When Jim O’Connell graduated from Harvard Medical School and was nearing the end of his residency at Massachusetts General Hospital, the chief of medicine made a proposal: Would he defer a prestigious fellowship and spend a year helping to create an organization to bring health care to homeless citizens? Jim took the job because he felt he couldn’t refuse. But that year turned into his life’s calling. Tracy Kidder spent five years following Dr. O’Connell and his colleagues as they served their thousands of homeless patients. In this illuminating book we travel with O’Connell as he navigates the city, offering medical care, socks, soup, empathy, humor, and friendship to some of the city’s most endangered citizens.
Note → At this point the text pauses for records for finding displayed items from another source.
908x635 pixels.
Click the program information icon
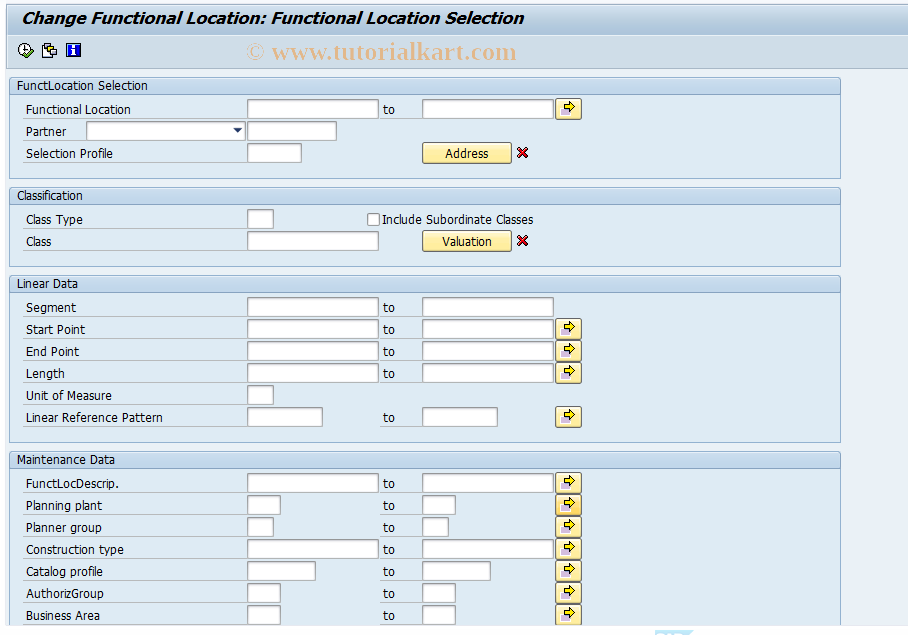73,49
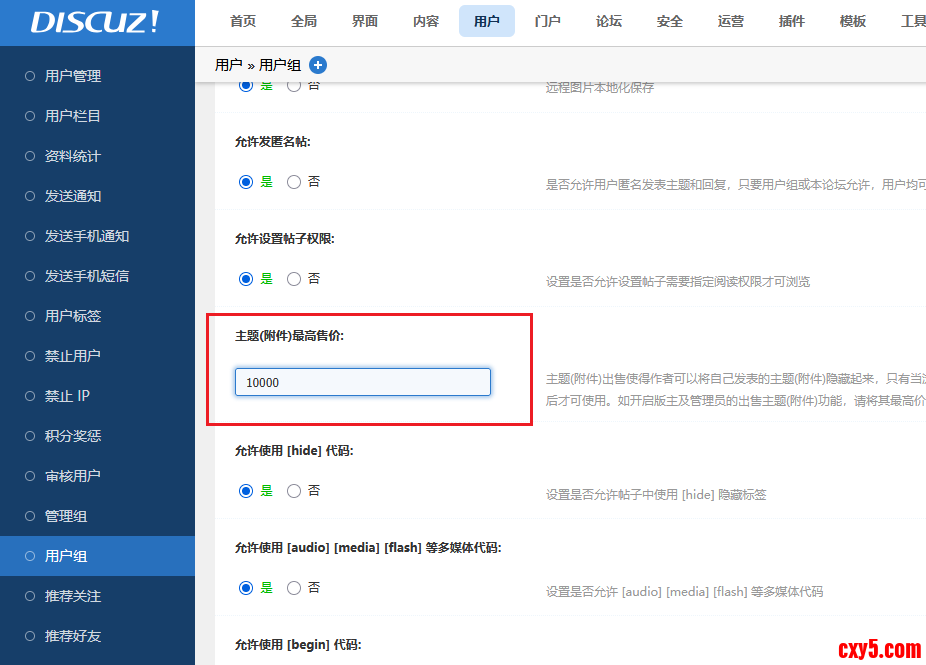Open the 插件 section in top navigation
Viewport: 926px width, 665px height.
[791, 21]
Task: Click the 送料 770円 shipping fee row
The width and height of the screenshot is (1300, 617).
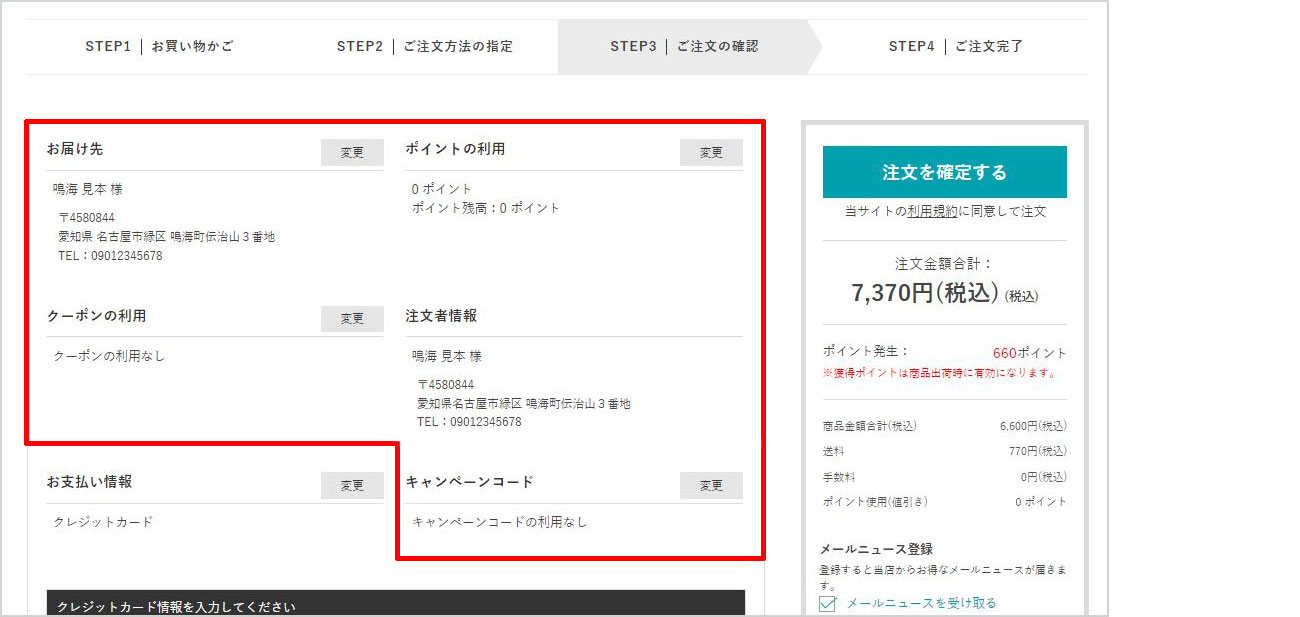Action: point(943,452)
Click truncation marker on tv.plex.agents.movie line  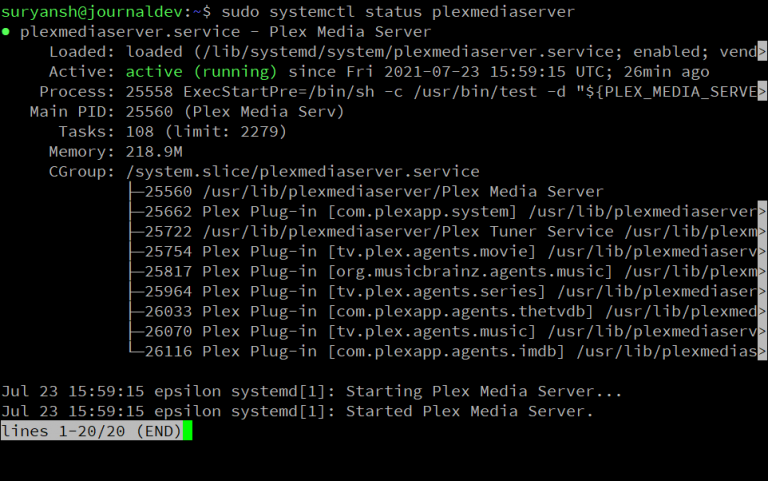(x=762, y=252)
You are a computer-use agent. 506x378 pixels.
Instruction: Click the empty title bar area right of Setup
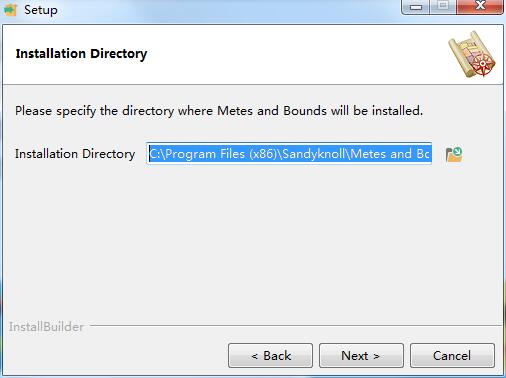(x=230, y=9)
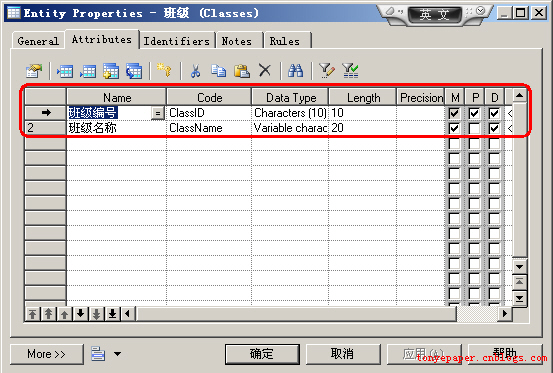Click the Cut scissors icon
This screenshot has width=553, height=373.
(195, 71)
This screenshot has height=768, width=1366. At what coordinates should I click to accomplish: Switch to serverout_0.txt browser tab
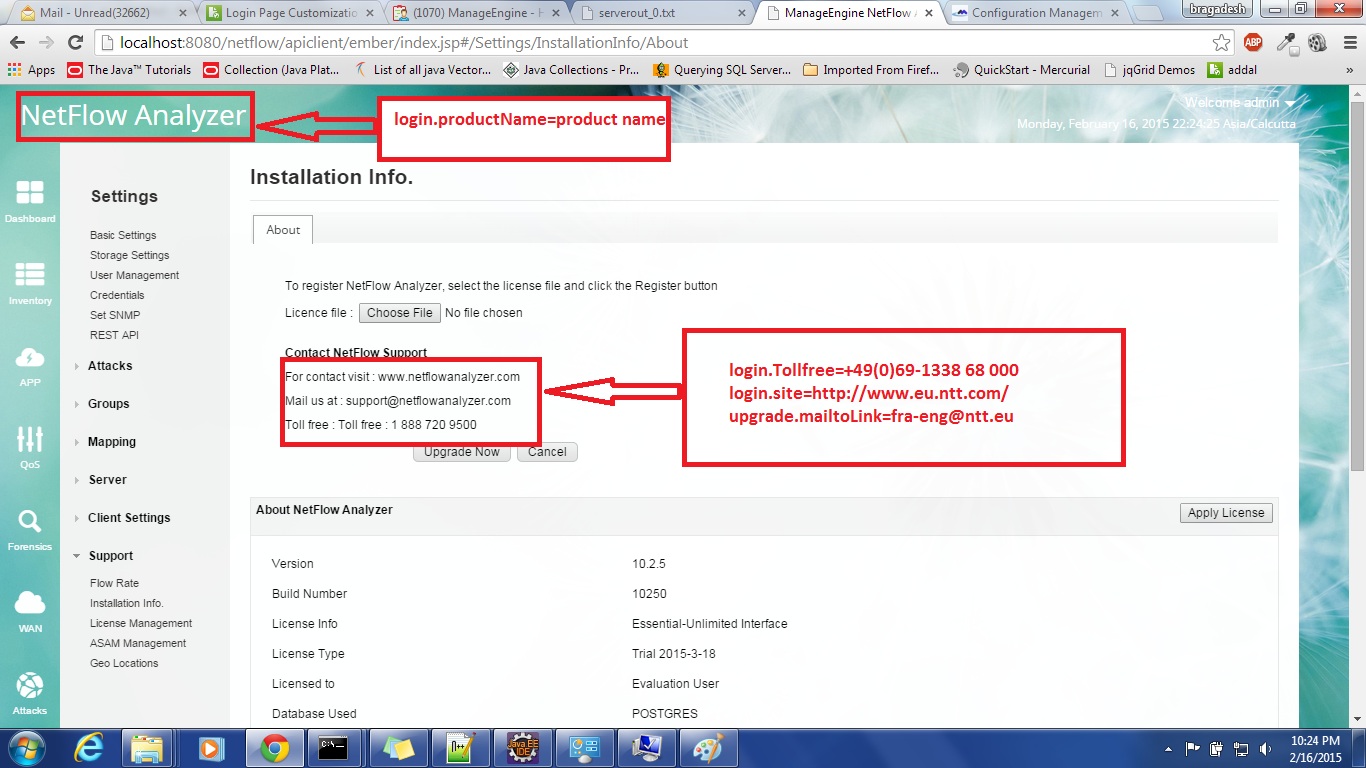659,13
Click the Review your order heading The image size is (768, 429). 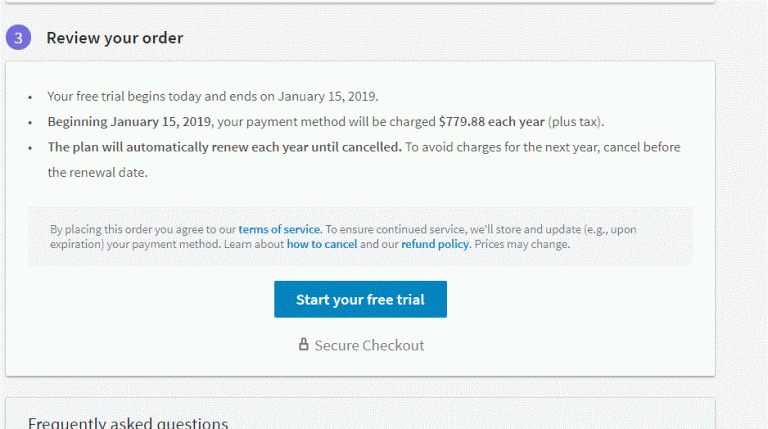[x=115, y=38]
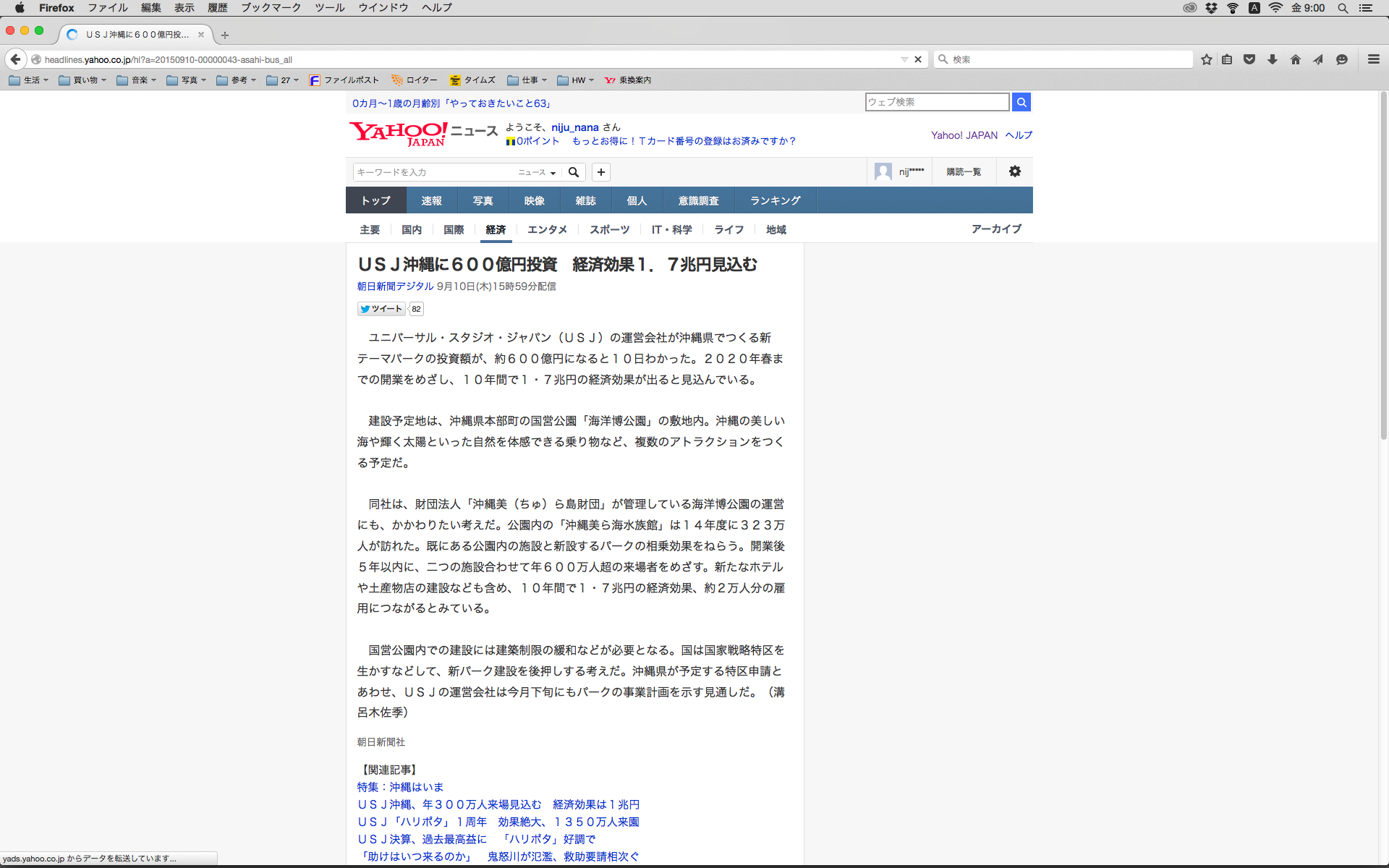Open the URL bar history dropdown arrow
Image resolution: width=1389 pixels, height=868 pixels.
tap(904, 59)
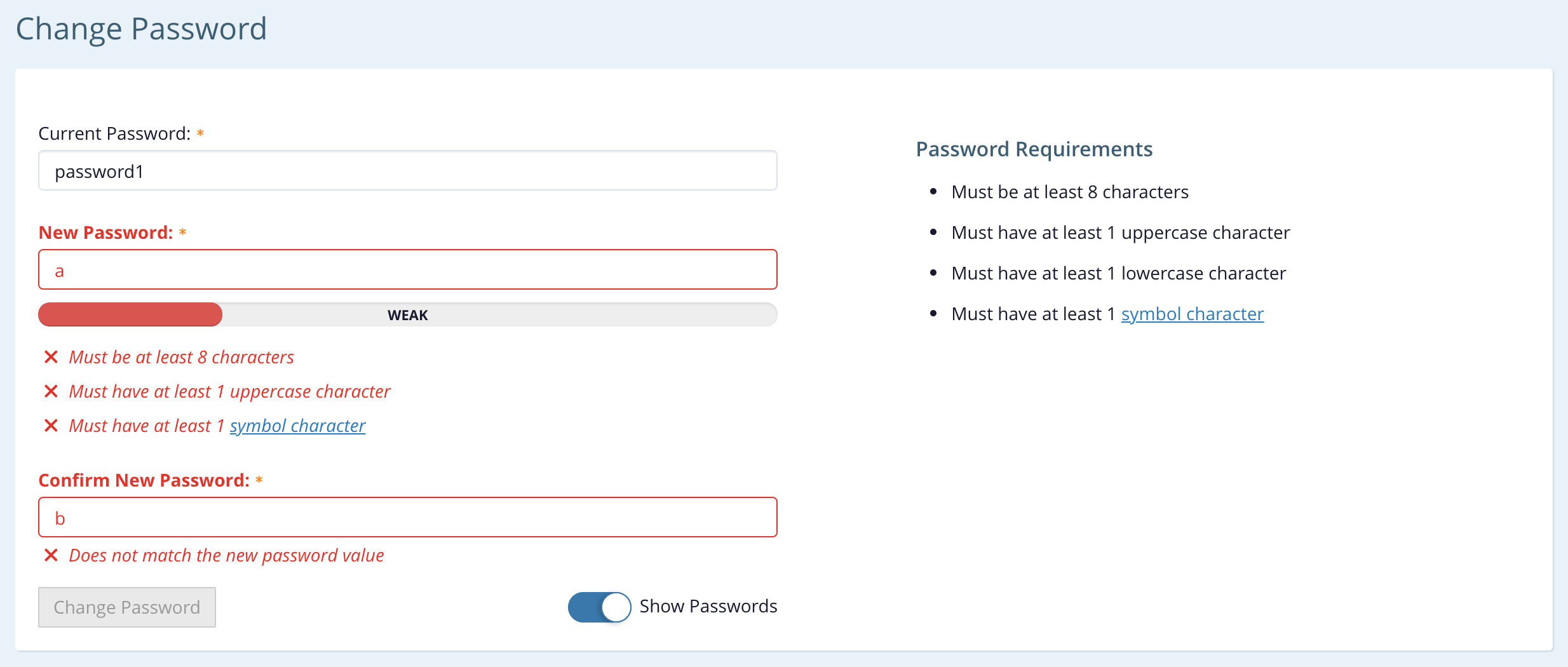Toggle the Show Passwords switch
Image resolution: width=1568 pixels, height=667 pixels.
coord(599,607)
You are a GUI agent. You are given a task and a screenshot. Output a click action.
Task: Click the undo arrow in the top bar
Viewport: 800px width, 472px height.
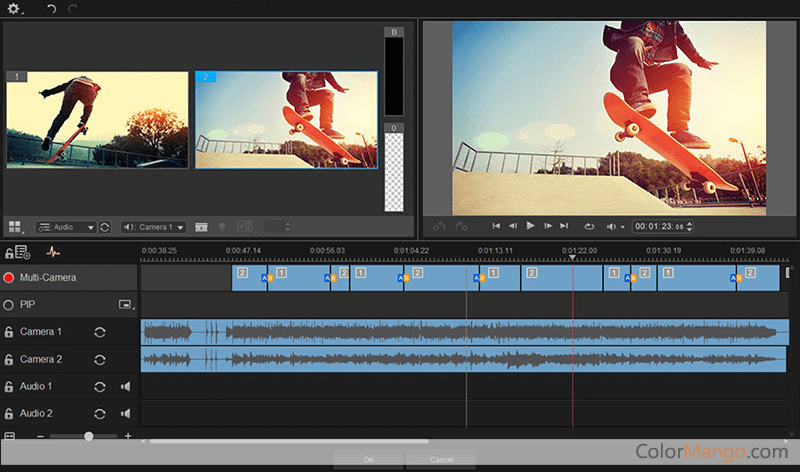tap(51, 9)
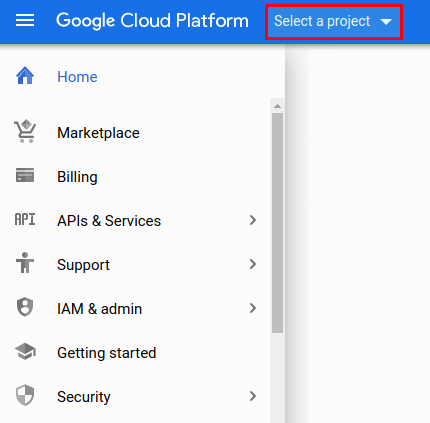Image resolution: width=430 pixels, height=423 pixels.
Task: Open the hamburger navigation menu
Action: [x=25, y=20]
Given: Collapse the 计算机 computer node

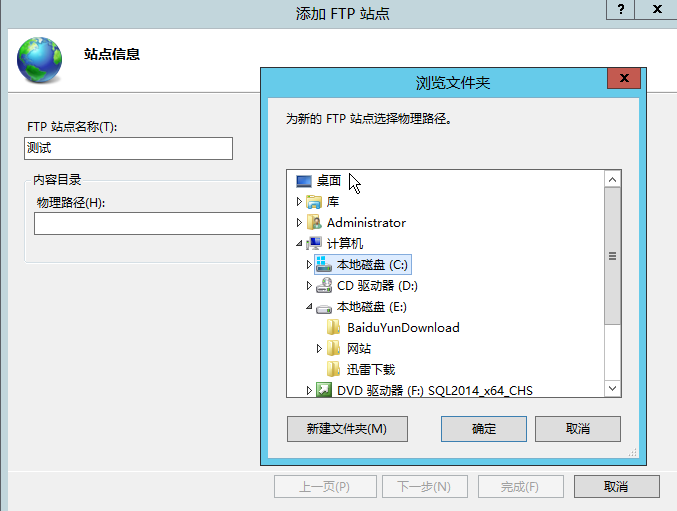Looking at the screenshot, I should click(299, 244).

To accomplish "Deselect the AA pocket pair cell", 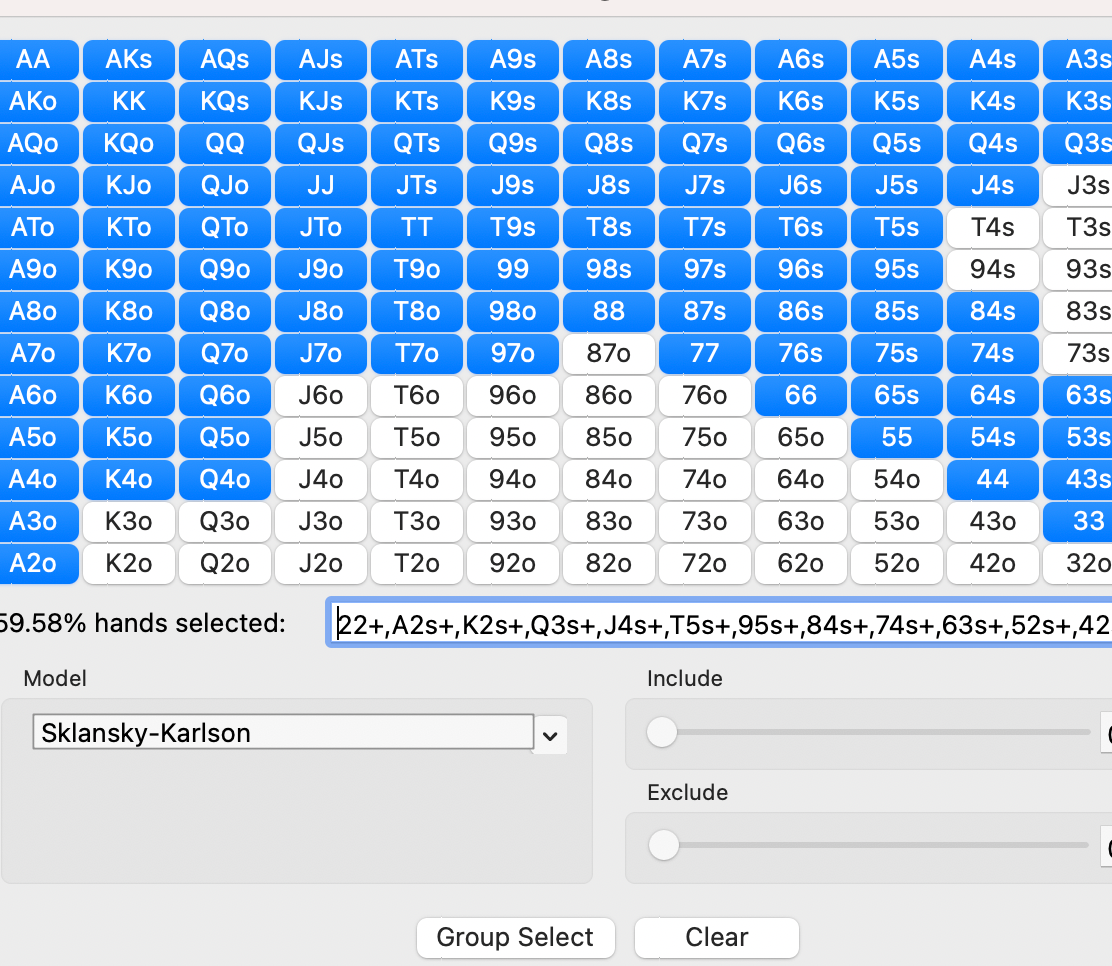I will coord(33,60).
He emphasizes a style of medicine in which patients come first, joined with their providers in what he calls “a system of friends.”
Much as he did with Paul Farmer in Mountains Beyond Mountains, Kidder explores how a small but dedicated group of people have changed countless lives by facing one of American society’s difficult problems instead of looking away.
Black Cake – Charmaine Wilson
In this case, you can judge a book by it’s cover. It’s the whole package: good writing, strong plotting and relatable characters. Twisty, fun and moving. “She said that you had to love the sea more than you feared it. You had to love the swimming so much that you would do anything to keep on going.” His mother looked out the car window. “Just like life, you know?”